Single by Gorillaz featuring Jehnny Beth

from the album Humanz
- B-side: "Tranzformer"
- Released: 23 March 2017
- Genre: Rock; electropunk; power pop; new wave; synth-pop;
- Length: 2:20
- Label: Parlophone; Warner Bros.;
- Songwriters: Damon Albarn; Jehnny Beth; Noel Gallagher;
- Producers: Gorillaz; Remi Kabaka Jr.; Anthony Khan;

Gorillaz singles chronology
| "Saturnz Barz" (2017) | "We Got the Power" (2017) | "Ascension" (2017) |

Jehnny Beth singles chronology
|  | "We Got the Power" (2017) | "I'm the Man" (2019) |

Audio
- "We Got the Power" on YouTube

= We Got the Power (Gorillaz song) =

"We Got the Power" (referred to as "We Got the Power (Version 2:18:482)" in the tracklist and the booklet) is a song by British alternative rock virtual band Gorillaz, featuring Jehnny Beth of British post-punk band Savages and backing vocals from Oasis guitarist and songwriter Noel Gallagher and American rapper D.R.A.M., who also appears on the group's single "Andromeda". The song was released on 23 March 2017. It was released as the second single from their fifth studio album Humanz.

==Background and recording==
"We Got the Power" is the second single from the band's album Humanz and was produced by Damon Albarn, Remi Kabaka, and the album's executive producer The Twilite Tone.

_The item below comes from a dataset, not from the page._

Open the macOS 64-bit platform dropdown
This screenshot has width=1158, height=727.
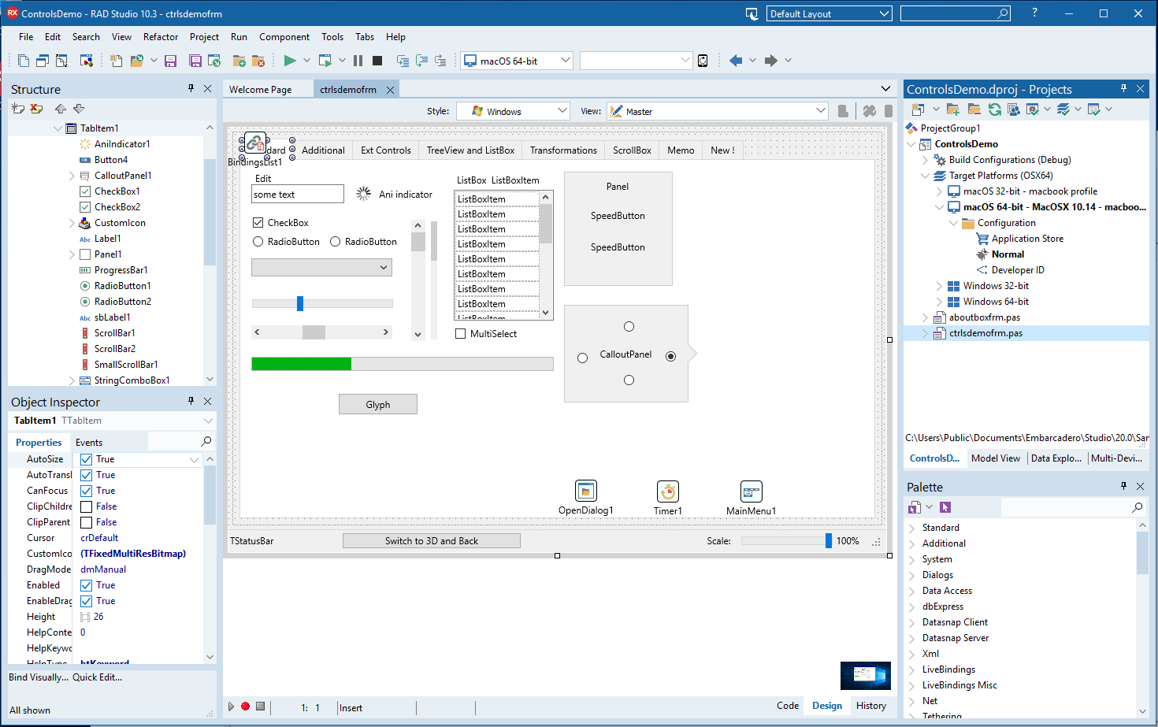(565, 61)
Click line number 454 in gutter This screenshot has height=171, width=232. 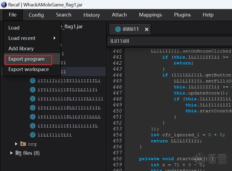click(117, 135)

The song features guest vocals from Jehnny Beth, the lead singer of the British band Savages as well as backing vocals from American rapper D.R.A.M. and Noel Gallagher. The song is a particular landmark for Albarn and Gallagher, after their public feud during what was dubbed by the media as "The Battle of Britpop" in the 1990s. At one point, the song featured backing vocals from Albarn's Blur bandmate Graham Coxon; however, his vocals were removed from the final version of the song.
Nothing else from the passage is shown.